Yay! It’s the first day of April and this is no April Fool’s Joke – it’s POETRY MONTH!!! A poem a day for 30 days during the month of April ~ Many people reading this right now have done this poetry challenge with me before but I know we have some newbies this year. This is the NINTH year that I have done this poetry writing challenge here on my blog so I do want to add one or two (maybe more) new (to this challenge) poetry forms but I also enjoy sticking with some of our favorite tried and true poetic styles. This is fun and easy – even kids can and do join in.
I also host a private FB Poetry Month group; if you are interested in that, you will need to contact me and request an “invite” to it.
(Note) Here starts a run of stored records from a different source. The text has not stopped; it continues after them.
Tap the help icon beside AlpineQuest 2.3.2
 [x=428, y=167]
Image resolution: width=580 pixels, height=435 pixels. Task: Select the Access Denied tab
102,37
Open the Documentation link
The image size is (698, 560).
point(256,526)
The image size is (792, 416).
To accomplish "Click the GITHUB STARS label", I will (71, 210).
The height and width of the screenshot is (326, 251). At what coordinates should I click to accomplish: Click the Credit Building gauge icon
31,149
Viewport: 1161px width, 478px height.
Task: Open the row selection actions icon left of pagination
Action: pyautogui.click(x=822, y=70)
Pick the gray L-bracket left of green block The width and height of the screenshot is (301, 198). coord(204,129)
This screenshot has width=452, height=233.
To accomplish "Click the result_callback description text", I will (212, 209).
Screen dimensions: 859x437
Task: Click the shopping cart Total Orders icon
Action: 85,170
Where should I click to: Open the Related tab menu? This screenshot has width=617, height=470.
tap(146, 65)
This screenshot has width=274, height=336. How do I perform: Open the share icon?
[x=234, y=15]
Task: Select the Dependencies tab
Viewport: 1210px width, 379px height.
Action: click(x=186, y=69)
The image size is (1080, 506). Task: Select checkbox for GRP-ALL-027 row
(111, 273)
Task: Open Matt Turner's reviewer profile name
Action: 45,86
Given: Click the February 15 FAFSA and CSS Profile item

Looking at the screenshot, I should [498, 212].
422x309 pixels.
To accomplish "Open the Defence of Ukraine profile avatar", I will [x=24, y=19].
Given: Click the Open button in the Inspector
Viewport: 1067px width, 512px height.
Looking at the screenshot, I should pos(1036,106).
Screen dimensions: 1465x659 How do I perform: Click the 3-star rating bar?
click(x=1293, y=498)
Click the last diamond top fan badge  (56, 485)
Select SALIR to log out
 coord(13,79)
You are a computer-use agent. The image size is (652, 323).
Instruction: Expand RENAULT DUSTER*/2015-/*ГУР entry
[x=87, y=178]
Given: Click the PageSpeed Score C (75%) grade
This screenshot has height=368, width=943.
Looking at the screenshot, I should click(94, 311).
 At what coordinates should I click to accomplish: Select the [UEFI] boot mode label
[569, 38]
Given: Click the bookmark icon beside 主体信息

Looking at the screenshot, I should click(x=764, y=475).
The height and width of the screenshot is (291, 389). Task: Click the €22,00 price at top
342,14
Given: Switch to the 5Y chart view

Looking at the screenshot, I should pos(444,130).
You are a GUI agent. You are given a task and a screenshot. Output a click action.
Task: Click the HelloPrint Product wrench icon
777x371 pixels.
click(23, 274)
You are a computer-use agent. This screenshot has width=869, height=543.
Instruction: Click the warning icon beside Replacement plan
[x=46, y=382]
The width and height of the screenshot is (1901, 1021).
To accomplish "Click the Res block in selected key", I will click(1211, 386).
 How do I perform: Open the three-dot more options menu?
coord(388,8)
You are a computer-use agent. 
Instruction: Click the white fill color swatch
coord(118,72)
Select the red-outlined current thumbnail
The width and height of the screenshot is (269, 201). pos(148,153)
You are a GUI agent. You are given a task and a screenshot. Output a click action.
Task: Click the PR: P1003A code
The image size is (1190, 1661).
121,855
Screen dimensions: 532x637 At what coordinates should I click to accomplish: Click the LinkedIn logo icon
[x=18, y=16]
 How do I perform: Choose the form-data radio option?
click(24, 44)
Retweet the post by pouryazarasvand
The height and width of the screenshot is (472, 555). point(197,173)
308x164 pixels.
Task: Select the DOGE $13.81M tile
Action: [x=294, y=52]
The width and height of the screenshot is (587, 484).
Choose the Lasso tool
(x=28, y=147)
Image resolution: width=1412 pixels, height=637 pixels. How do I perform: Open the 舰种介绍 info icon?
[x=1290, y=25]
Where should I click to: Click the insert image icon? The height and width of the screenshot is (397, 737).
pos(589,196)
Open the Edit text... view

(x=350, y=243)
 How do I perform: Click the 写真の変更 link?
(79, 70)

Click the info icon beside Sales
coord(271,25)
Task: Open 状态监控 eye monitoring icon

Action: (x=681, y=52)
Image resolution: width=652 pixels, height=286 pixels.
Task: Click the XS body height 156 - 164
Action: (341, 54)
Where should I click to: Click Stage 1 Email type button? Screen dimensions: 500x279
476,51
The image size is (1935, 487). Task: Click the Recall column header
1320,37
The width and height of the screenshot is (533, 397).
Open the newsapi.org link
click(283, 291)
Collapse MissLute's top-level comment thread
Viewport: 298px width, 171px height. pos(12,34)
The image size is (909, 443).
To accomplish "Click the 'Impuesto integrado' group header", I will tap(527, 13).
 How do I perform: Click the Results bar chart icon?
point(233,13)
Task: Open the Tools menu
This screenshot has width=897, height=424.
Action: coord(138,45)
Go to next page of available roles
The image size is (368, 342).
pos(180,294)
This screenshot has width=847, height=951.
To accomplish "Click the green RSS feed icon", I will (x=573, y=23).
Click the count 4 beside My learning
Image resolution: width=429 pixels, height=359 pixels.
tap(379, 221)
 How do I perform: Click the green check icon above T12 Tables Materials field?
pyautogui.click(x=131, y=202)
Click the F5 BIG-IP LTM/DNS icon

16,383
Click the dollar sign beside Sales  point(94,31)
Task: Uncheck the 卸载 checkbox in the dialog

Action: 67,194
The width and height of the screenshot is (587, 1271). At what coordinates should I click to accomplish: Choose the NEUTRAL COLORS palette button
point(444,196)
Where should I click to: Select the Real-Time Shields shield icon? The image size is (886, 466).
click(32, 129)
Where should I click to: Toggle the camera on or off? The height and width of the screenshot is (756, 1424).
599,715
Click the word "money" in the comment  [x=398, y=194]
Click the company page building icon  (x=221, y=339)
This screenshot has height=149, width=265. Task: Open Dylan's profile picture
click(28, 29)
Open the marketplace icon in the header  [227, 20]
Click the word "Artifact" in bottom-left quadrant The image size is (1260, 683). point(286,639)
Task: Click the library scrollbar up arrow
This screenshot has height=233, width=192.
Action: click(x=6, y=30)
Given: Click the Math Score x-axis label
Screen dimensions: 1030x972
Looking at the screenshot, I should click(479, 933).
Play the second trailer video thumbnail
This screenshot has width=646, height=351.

Why write poems? I love this quote: “Poetry can indeed change lives, which can, in turn, change the world.” — Richard Blanco, Academy of American Poets Education Ambassador.
Join in on our challenge and I think you will agree!
“National Poetry Month was inaugurated by the Academy of American Poets in 1996. Over the years, it has become the largest literary celebration in the world with schools, publishers, libraries, booksellers, and poets celebrating poetry’s vital place in our culture.” from "poets.org"
I present a different poetry form each of the 30 days and give easy to understand instructions on how to write that type of poem, including some examples. Then, following the instructions, you write a poem, and if you wish, you may post it in the comments of my blog and/or post it on your FB wall (it’s lots of fun and if post your poem on FB, perhaps you could add the link to that day’s blog post in your first comment after your poem so others can see how to write it; I suggest putting it in the comments and not at the top of your post with your poem because FB limits the number of people who see things when posts have links in them), post it on your OWN blog (but please do not just copy & paste “my instructions” onto your blog – I’ve been creating how I describe these for several years – true, there are not too many ways to tell how to write a haiku, but for many other poems out there, some instructions are better than others. Instead, link to that day’s blog post on my blog so others can find the instructions), and/or just keep a notebook of your poetry for yourself or give your poems away or whatever . . . one friend started doing this with me a number of years ago and has since written THOUSANDS of short poems, often including one or more each day as part of her journal. NO PRESSURE – if you can’t write a poem on one of the days – don’t – but come back as soon as you can and participate. It’s fun! OK, let’s get started!!
Let’s start with one that is rather easy - a simple little Japanese poetry form called a "Lantern Poem." But don’t let its simplicity fool you – it has specific requirements.
These poems do not have titles – the first line is basically the title.
The Pattern is:
Line 1: noun (one syllable)
Line 2: describe the noun (two syllables)
Line 3: describe the noun (three syllables)
Line 4: describe the noun (four syllables)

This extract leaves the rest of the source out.